Come da deliberato associativo, è stata anche depositata presso il CNF la richiesta di accreditare MF quale associazione maggiormente rappresentativa ai sensi dell’art. 35 della Legge professionale. Non manca una stoccata del Presidente di MF che dice: "adesso attendiamo con fiducia la delibera, certi che le iniziative politiche del Movimento Forense non condizioneranno chi dovrà decidere".


Con legittimo orgoglio associativo, Massimiliano Cesali prosegue la sua analisi: "a parte i numeri, che già dicono molto, è giusto rivendicare il fatto che MF è ritenuto un soggetto politico affidabile e credibile. Siamo da anni, a prescindere dall’imminente riconoscimento formale, effettivamente rappresentativi. Siamo stati protagonisti di tutte le iniziative e degli ultimi 4 Congressi nazionali. Abbiamo visto attenzione e rispetto per tutte le campagne politiche sostenute da MF, dal gratuito patrocinio alla tutela dell’avvocato donna, dall’equo compenso e la riforma del processo civile alle battaglie per il rispetto dei principi fondanti la nostra avvocatura. Tutto ciò che è stato fatto è avvenuto solo grazie al contributo indispensabile e prezioso di tutte le sedi territoriali che - da nord a sud, isole comprese - ogni anno producono centinaia di eventi formativi e di una squadra che si espone e lavora con competenza e dedizione.” Il presidente ritiene poi importante ringraziare la squadra che lo ha accompagnato: “Un ruolo di particolare rilievo va riconosciuto ai membri del Direttivo Nazionale senza i quali niente sarebbe stato possibile".

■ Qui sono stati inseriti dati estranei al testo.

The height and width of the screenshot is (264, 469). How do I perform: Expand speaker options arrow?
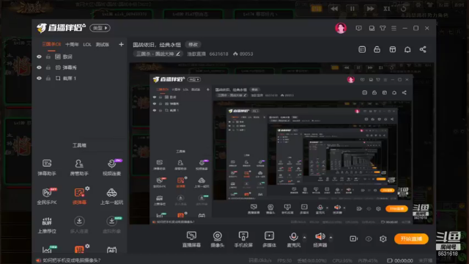[x=330, y=238]
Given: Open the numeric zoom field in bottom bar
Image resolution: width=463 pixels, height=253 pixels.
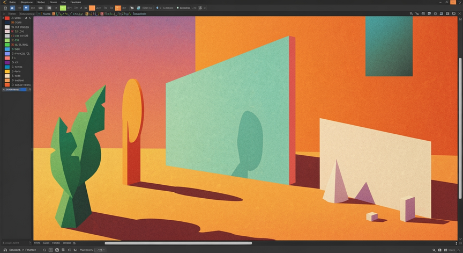Looking at the screenshot, I should coord(101,250).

Cesali adesso guarda avanti: “Ora è il momento di condividere la vision che servirà per affrontare i tempi nuovi e le prossime sfide dell’avvocatura italiana. Davanti agli occhi di tutti abbiamo un mondo degli avvocati che cambia velocemente: ci sono nuove opportunità ma anche nuovi problemi che pochi anni fa non erano nemmeno ipotizzabili. E’ fondamentale avere una chiave di lettura comune a tutta l’avvocatura che consenta di affrontare uniti le sfide che ci vengono incontro con il cambiamento del mercato e l’affacciarsi di nuovi competitor, anche camuffati con finte vesti lecite. La scelta davanti a noi si rinnova: o ci impegnamo a progettare un futuro comune nel quale identificarci o quel futuro lo progetteranno altri pensando solo ai loro bisogni ed usandoci come strumenti per i loro fini. Poiché vogliamo - come sempre - essere protagonisti attivi della nostra professione, nel nostro congresso discuteremo di questo, ma anche di obiettivi, di mezzi e di strade da percorrere oltre che di soluzioni e strategie: un momento importante per tracciare la via e crescere assieme.”


Il presidente Cesali chiude poi lanciando un messaggio anche al di fuori del proprio movimento: “MF porta dentro il DNA di chi sa che per migliorare bisogna cambiare: siamo pronti a vivere il confronto e lo vogliamo fare anche anche con chi vive fuori dell’associazione, apriremo le porte creando un’opportunità per allargare il dialogo e progettare collettivamente un futuro più grande.” 


L’appuntamento è dunque a Roma a dicembre.